WORK TASK:
Only the lines below between the ones containing "Task: Click the Save $10 discount line" and "927x546 pixels.", inclusive, are to be reproduced, each exactly as it stands.

*** DATA PROVIDED ***

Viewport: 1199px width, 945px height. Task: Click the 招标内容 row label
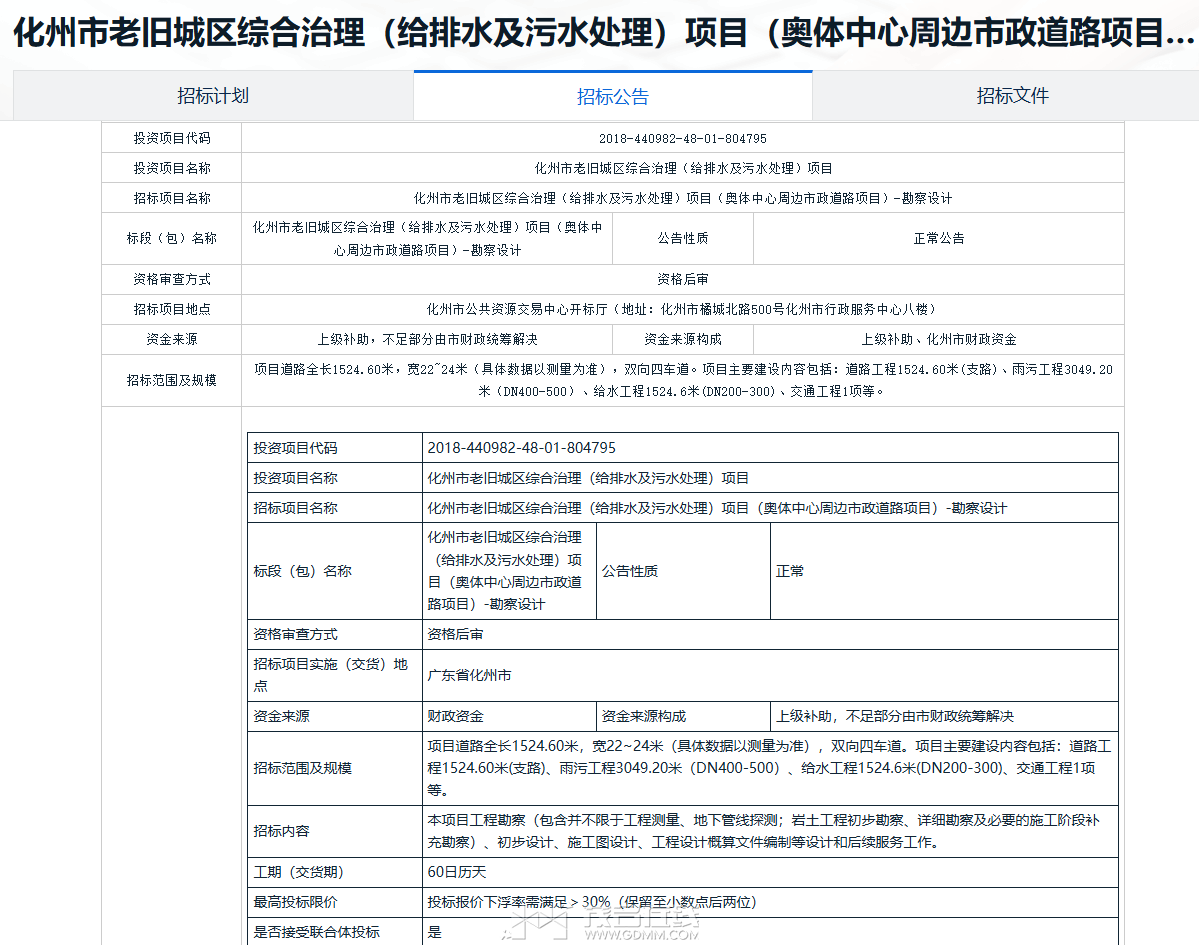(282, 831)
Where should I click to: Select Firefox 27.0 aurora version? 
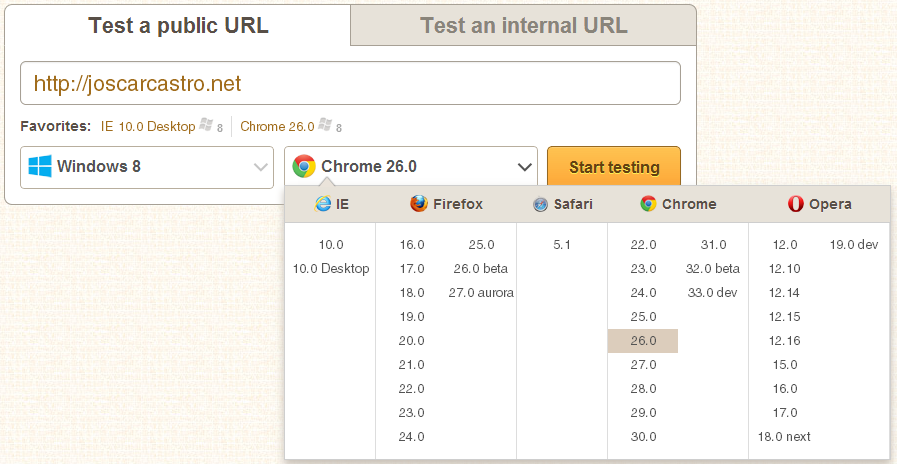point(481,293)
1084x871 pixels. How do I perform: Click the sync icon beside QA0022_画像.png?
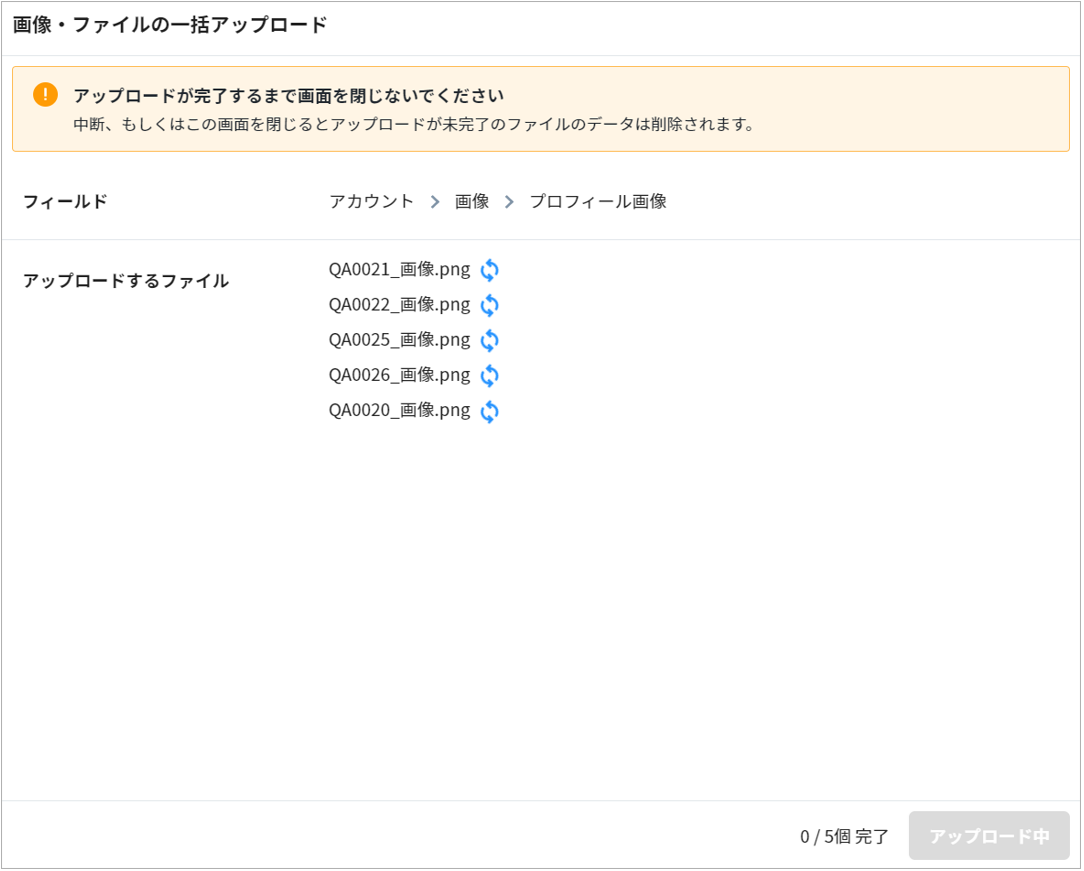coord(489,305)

*** End of DATA PROVIDED ***
*** DATA PROVIDED ***

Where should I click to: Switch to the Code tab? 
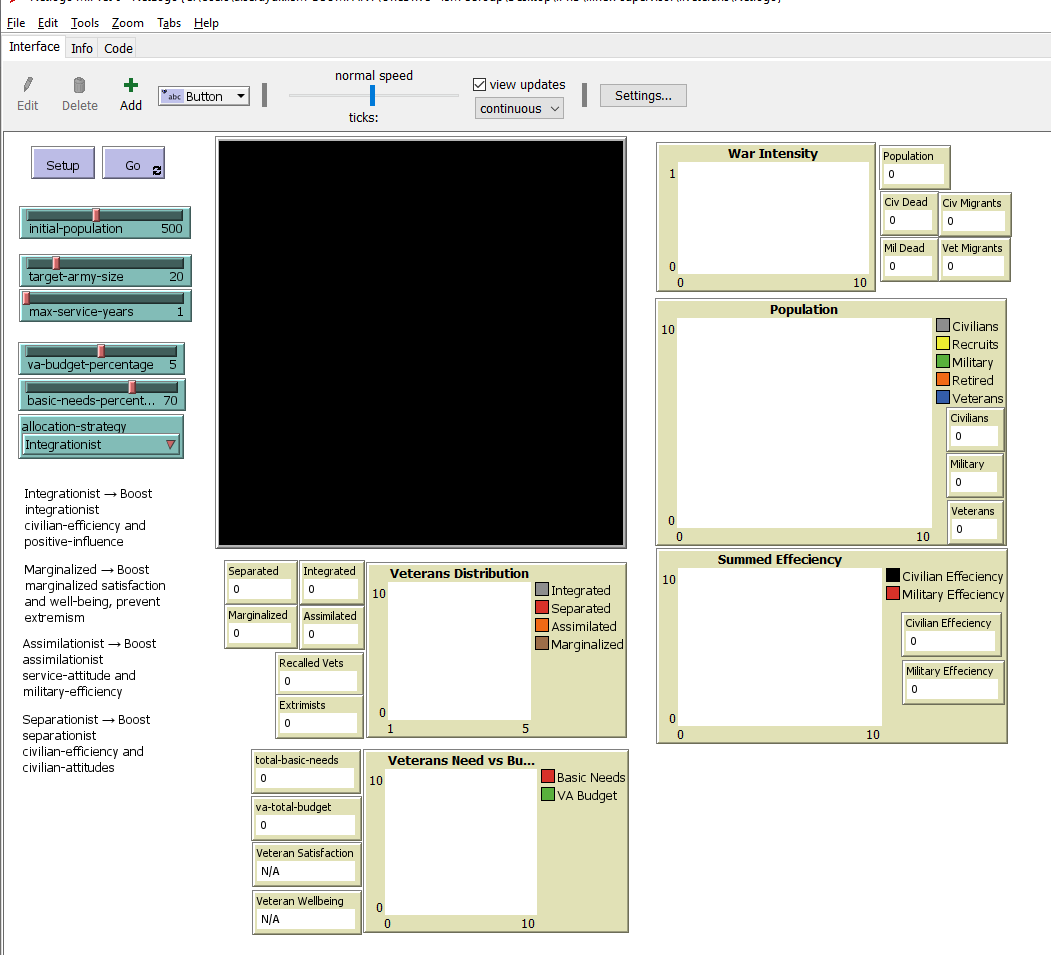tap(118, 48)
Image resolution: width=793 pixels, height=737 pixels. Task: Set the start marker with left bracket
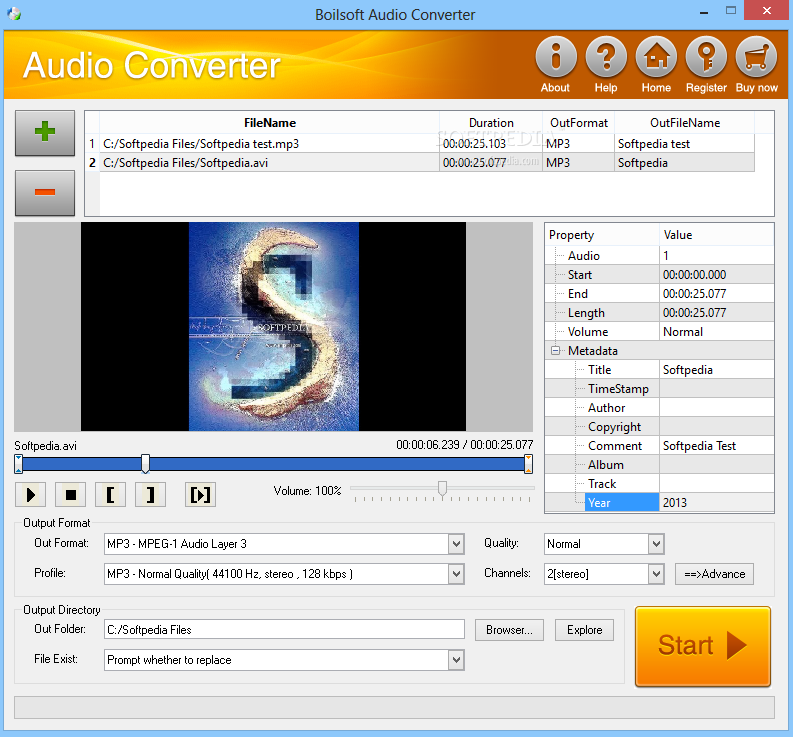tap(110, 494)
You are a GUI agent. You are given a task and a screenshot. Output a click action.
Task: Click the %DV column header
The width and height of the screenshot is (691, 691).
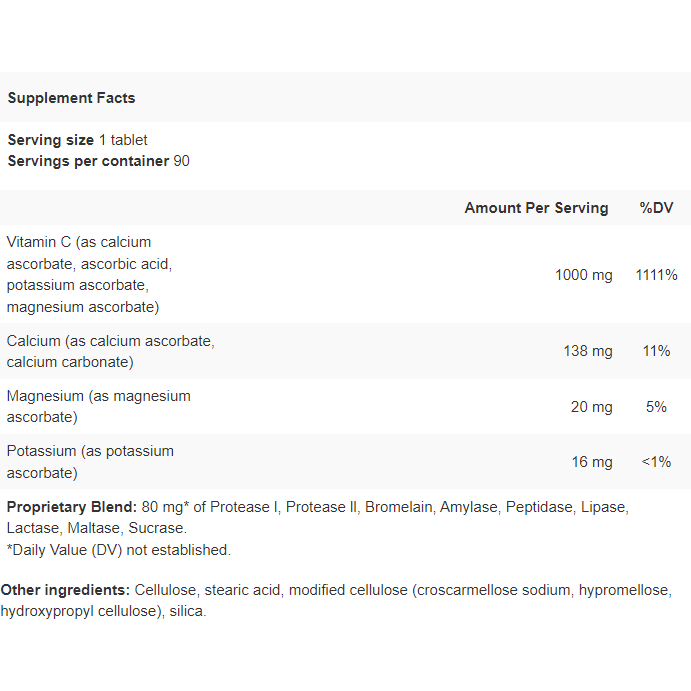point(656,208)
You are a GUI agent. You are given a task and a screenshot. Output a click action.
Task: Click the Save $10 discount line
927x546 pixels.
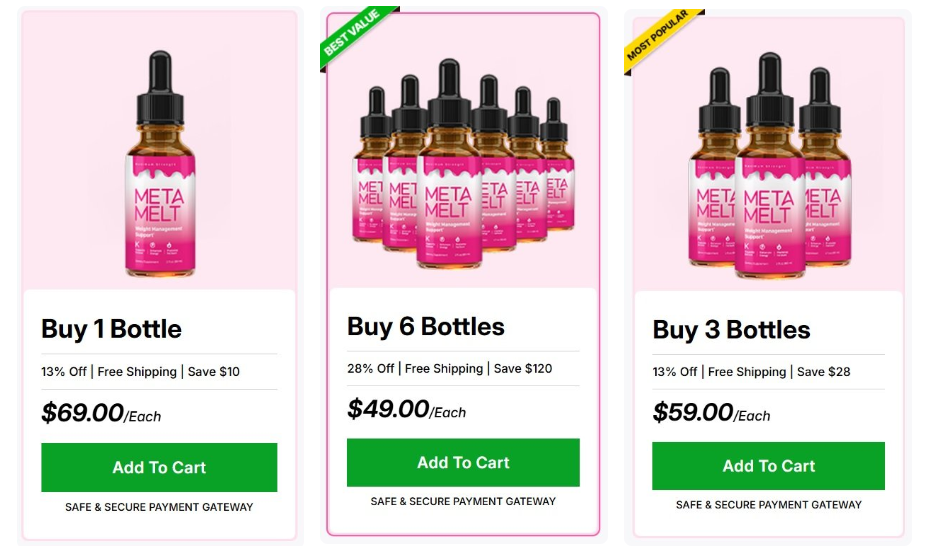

*** End of DATA PROVIDED ***

TASK ANSWER:
Task: Click the Save $10 discount line
927x546 pixels.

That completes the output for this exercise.